<<<<

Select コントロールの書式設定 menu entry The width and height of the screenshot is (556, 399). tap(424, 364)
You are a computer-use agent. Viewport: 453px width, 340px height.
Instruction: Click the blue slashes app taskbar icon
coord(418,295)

>>>>
<<<<

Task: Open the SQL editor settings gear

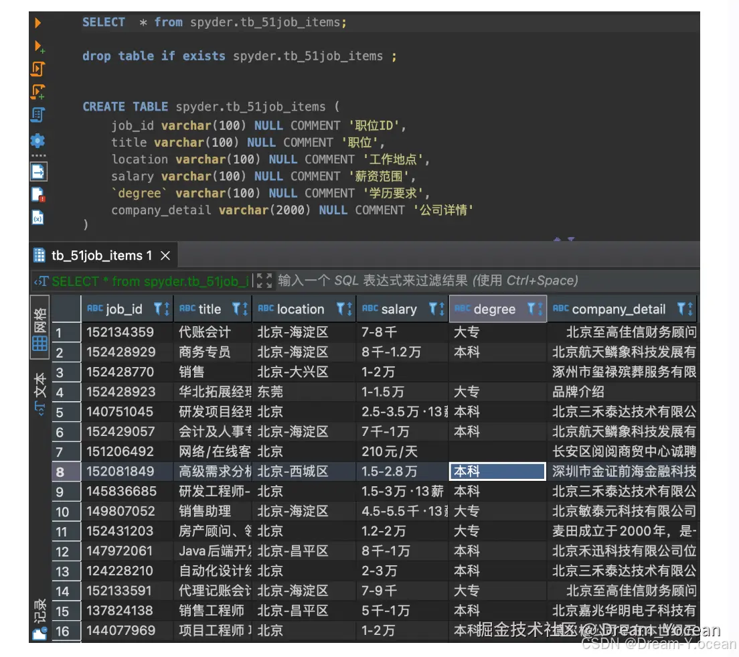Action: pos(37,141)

>>>>

## TASK REQUIREMENTS
For each line in the material above that contains the string "width", make a copy.

## SOLUTION TO THIS EXERCISE
Select コントロールの書式設定 menu entry The width and height of the screenshot is (556, 399). tap(424, 364)
You are a computer-use agent. Viewport: 453px width, 340px height.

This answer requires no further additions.